# [Saved entries]
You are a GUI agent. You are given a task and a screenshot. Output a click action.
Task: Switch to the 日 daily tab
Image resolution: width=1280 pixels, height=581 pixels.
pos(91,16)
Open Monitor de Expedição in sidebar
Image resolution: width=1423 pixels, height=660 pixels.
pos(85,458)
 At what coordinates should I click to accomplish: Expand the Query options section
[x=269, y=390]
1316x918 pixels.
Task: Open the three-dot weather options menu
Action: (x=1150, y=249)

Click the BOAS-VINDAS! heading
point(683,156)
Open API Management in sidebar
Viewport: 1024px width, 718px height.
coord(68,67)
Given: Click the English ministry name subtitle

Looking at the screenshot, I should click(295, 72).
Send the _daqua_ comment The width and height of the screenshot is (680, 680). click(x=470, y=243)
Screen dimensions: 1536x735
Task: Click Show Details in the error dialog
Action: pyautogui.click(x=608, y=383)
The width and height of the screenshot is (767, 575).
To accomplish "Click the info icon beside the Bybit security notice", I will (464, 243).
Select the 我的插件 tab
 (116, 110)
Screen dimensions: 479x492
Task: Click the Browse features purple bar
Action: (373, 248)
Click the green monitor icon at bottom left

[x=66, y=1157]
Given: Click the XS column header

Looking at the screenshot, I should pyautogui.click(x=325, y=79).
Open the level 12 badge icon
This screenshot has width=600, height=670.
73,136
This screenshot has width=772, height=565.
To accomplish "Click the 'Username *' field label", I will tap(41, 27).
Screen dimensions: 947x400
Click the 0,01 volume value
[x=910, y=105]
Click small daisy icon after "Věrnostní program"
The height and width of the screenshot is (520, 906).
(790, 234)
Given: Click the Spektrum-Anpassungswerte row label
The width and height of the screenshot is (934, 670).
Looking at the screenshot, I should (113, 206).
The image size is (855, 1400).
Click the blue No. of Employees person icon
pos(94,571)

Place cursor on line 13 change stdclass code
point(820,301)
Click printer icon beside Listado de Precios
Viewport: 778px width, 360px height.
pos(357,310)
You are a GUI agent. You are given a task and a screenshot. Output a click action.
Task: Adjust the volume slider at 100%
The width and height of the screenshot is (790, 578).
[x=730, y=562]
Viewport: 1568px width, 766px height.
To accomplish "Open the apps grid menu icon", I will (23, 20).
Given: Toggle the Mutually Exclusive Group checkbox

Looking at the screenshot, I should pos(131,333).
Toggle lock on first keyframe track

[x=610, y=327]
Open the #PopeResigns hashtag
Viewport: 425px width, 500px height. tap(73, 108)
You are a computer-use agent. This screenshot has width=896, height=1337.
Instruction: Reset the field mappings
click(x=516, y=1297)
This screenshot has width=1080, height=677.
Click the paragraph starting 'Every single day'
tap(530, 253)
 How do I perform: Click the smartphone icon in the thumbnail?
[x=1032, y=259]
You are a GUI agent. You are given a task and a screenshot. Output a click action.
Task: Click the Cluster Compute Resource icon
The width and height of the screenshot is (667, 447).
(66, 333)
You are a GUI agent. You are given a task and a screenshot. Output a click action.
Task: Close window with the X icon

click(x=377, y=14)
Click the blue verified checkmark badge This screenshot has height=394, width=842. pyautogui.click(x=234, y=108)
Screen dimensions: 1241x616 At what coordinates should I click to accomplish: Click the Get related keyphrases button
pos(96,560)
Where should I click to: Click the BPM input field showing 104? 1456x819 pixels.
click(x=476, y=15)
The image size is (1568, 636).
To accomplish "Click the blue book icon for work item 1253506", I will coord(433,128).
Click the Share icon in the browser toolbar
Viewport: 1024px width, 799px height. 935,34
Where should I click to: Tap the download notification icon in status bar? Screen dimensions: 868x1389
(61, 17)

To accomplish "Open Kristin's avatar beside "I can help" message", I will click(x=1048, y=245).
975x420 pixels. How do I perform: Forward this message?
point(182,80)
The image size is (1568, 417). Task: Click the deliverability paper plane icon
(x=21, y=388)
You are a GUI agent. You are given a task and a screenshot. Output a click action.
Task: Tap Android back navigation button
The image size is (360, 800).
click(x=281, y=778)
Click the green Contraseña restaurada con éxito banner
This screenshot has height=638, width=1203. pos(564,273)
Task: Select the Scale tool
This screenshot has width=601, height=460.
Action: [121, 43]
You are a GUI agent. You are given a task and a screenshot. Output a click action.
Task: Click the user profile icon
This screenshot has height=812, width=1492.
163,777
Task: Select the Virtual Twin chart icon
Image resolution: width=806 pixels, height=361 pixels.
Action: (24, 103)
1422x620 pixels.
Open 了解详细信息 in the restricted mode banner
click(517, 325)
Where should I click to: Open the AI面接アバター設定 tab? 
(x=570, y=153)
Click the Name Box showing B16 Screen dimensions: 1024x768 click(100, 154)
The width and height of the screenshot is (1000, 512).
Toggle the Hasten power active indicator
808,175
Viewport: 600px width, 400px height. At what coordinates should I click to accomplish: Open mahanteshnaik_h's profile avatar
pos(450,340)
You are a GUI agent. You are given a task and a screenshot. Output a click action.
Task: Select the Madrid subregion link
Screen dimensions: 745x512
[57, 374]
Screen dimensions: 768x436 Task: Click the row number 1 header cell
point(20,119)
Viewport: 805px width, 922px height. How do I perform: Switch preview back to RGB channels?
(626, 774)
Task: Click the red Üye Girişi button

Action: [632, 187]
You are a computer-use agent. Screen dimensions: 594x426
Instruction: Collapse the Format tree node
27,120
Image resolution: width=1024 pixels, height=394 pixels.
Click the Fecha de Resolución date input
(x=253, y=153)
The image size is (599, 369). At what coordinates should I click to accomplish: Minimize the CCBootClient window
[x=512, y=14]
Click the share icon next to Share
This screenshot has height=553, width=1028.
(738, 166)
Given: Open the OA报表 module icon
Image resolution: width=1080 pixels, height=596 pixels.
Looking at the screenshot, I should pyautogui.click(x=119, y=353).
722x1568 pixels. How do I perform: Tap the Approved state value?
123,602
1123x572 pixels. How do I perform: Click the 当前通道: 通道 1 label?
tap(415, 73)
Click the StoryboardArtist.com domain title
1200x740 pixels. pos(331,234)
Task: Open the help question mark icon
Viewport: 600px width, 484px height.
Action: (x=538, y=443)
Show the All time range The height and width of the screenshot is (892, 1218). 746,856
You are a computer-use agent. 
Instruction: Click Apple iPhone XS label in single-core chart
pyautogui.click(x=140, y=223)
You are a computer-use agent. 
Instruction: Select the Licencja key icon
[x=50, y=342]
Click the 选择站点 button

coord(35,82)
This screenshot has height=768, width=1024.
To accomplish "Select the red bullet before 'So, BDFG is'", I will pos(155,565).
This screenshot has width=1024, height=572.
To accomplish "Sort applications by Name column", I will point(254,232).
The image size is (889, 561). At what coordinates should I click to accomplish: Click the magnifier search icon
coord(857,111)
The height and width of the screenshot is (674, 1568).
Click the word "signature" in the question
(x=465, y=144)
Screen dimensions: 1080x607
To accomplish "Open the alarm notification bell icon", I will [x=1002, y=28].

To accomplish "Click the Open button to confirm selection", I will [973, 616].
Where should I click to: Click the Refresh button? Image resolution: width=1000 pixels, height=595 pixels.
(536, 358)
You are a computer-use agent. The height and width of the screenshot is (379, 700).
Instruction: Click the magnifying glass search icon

# [AIM OF THE EXERCISE]
Would you mind giving all the records again exactly?

# [EXPECTED ANSWER]
You are a GUI agent. You are given a task and a screenshot. Output a click action.
Task: Switch to the 日 daily tab
Image resolution: width=1280 pixels, height=581 pixels.
pos(91,16)
Open Monitor de Expedição in sidebar
Image resolution: width=1423 pixels, height=660 pixels.
pos(85,458)
 At what coordinates should I click to accomplish: Expand the Query options section
[x=269, y=390]
1316x918 pixels.
Task: Open the three-dot weather options menu
Action: (x=1150, y=249)

Click the BOAS-VINDAS! heading
point(683,156)
Open API Management in sidebar
Viewport: 1024px width, 718px height.
coord(68,67)
Given: Click the English ministry name subtitle

Looking at the screenshot, I should click(295, 72).
Send the _daqua_ comment The width and height of the screenshot is (680, 680). click(x=470, y=243)
Screen dimensions: 1536x735
Task: Click Show Details in the error dialog
Action: pyautogui.click(x=608, y=383)
The width and height of the screenshot is (767, 575).
To accomplish "Click the info icon beside the Bybit security notice", I will (464, 243).
Select the 我的插件 tab
 (116, 110)
Screen dimensions: 479x492
Task: Click the Browse features purple bar
Action: (373, 248)
Click the green monitor icon at bottom left

[x=66, y=1157]
Given: Click the XS column header

Looking at the screenshot, I should pyautogui.click(x=325, y=79).
Open the level 12 badge icon
This screenshot has width=600, height=670.
73,136
This screenshot has width=772, height=565.
To accomplish "Click the 'Username *' field label", I will tap(41, 27).
Screen dimensions: 947x400
Click the 0,01 volume value
[x=910, y=105]
Click small daisy icon after "Věrnostní program"
The height and width of the screenshot is (520, 906).
(790, 234)
Given: Click the Spektrum-Anpassungswerte row label
The width and height of the screenshot is (934, 670).
Looking at the screenshot, I should (113, 206).
The image size is (855, 1400).
Click the blue No. of Employees person icon
pos(94,571)

Place cursor on line 13 change stdclass code
point(820,301)
Click printer icon beside Listado de Precios
Viewport: 778px width, 360px height.
pos(357,310)
You are a GUI agent. You are given a task and a screenshot. Output a click action.
Task: Adjust the volume slider at 100%
The width and height of the screenshot is (790, 578).
[x=730, y=562]
Viewport: 1568px width, 766px height.
To accomplish "Open the apps grid menu icon", I will (23, 20).
Given: Toggle the Mutually Exclusive Group checkbox

Looking at the screenshot, I should pos(131,333).
Toggle lock on first keyframe track

[x=610, y=327]
Open the #PopeResigns hashtag
Viewport: 425px width, 500px height. tap(73, 108)
You are a computer-use agent. This screenshot has width=896, height=1337.
Instruction: Reset the field mappings
click(x=516, y=1297)
This screenshot has width=1080, height=677.
Click the paragraph starting 'Every single day'
tap(530, 253)
 How do I perform: Click the smartphone icon in the thumbnail?
[x=1032, y=259]
You are a GUI agent. You are given a task and a screenshot. Output a click action.
Task: Click the Cluster Compute Resource icon
The width and height of the screenshot is (667, 447).
(66, 333)
You are a GUI agent. You are given a task and a screenshot. Output a click action.
Task: Close window with the X icon

click(x=377, y=14)
Click the blue verified checkmark badge This screenshot has height=394, width=842. pyautogui.click(x=234, y=108)
Screen dimensions: 1241x616 At what coordinates should I click to accomplish: Click the Get related keyphrases button
pos(96,560)
Where should I click to: Click the BPM input field showing 104? 1456x819 pixels.
click(x=476, y=15)
The image size is (1568, 636).
To accomplish "Click the blue book icon for work item 1253506", I will coord(433,128).
Click the Share icon in the browser toolbar
Viewport: 1024px width, 799px height. 935,34
Where should I click to: Tap the download notification icon in status bar? Screen dimensions: 868x1389
(61, 17)

To accomplish "Open Kristin's avatar beside "I can help" message", I will click(x=1048, y=245).
975x420 pixels. How do I perform: Forward this message?
point(182,80)
The image size is (1568, 417). Task: Click the deliverability paper plane icon
(x=21, y=388)
You are a GUI agent. You are given a task and a screenshot. Output a click action.
Task: Tap Android back navigation button
The image size is (360, 800).
click(x=281, y=778)
Click the green Contraseña restaurada con éxito banner
This screenshot has height=638, width=1203. pos(564,273)
Task: Select the Scale tool
This screenshot has width=601, height=460.
Action: [121, 43]
You are a GUI agent. You are given a task and a screenshot. Output a click action.
Task: Click the user profile icon
This screenshot has height=812, width=1492.
163,777
Task: Select the Virtual Twin chart icon
Image resolution: width=806 pixels, height=361 pixels.
Action: (24, 103)
1422x620 pixels.
Open 了解详细信息 in the restricted mode banner
click(517, 325)
Where should I click to: Open the AI面接アバター設定 tab? 
(x=570, y=153)
Click the Name Box showing B16 Screen dimensions: 1024x768 click(100, 154)
The width and height of the screenshot is (1000, 512).
Toggle the Hasten power active indicator
808,175
Viewport: 600px width, 400px height. At what coordinates should I click to accomplish: Open mahanteshnaik_h's profile avatar
pos(450,340)
You are a GUI agent. You are given a task and a screenshot. Output a click action.
Task: Select the Madrid subregion link
Screen dimensions: 745x512
[57, 374]
Screen dimensions: 768x436 Task: Click the row number 1 header cell
point(20,119)
Viewport: 805px width, 922px height. How do I perform: Switch preview back to RGB channels?
(626, 774)
Task: Click the red Üye Girişi button

Action: [632, 187]
You are a computer-use agent. Screen dimensions: 594x426
Instruction: Collapse the Format tree node
27,120
Image resolution: width=1024 pixels, height=394 pixels.
Click the Fecha de Resolución date input
(x=253, y=153)
The image size is (599, 369). At what coordinates should I click to accomplish: Minimize the CCBootClient window
[x=512, y=14]
Click the share icon next to Share
This screenshot has height=553, width=1028.
(738, 166)
Given: Open the OA报表 module icon
Image resolution: width=1080 pixels, height=596 pixels.
Looking at the screenshot, I should pyautogui.click(x=119, y=353).
722x1568 pixels. How do I perform: Tap the Approved state value?
123,602
1123x572 pixels. How do I perform: Click the 当前通道: 通道 1 label?
tap(415, 73)
Click the StoryboardArtist.com domain title
1200x740 pixels. pos(331,234)
Task: Open the help question mark icon
Viewport: 600px width, 484px height.
Action: (x=538, y=443)
Show the All time range The height and width of the screenshot is (892, 1218). 746,856
You are a computer-use agent. 
Instruction: Click Apple iPhone XS label in single-core chart
pyautogui.click(x=140, y=223)
You are a computer-use agent. 
Instruction: Select the Licencja key icon
[x=50, y=342]
Click the 选择站点 button

coord(35,82)
This screenshot has height=768, width=1024.
To accomplish "Select the red bullet before 'So, BDFG is'", I will pos(155,565).
This screenshot has width=1024, height=572.
To accomplish "Sort applications by Name column", I will point(254,232).
The image size is (889, 561). At what coordinates should I click to accomplish: Click the magnifier search icon
coord(857,111)
The height and width of the screenshot is (674, 1568).
Click the word "signature" in the question
(x=465, y=144)
Screen dimensions: 1080x607
To accomplish "Open the alarm notification bell icon", I will [x=1002, y=28].

To accomplish "Click the Open button to confirm selection", I will [973, 616].
Where should I click to: Click the Refresh button? Image resolution: width=1000 pixels, height=595 pixels.
(536, 358)
You are a computer-use agent. The height and width of the screenshot is (379, 700).
Instruction: Click the magnifying glass search icon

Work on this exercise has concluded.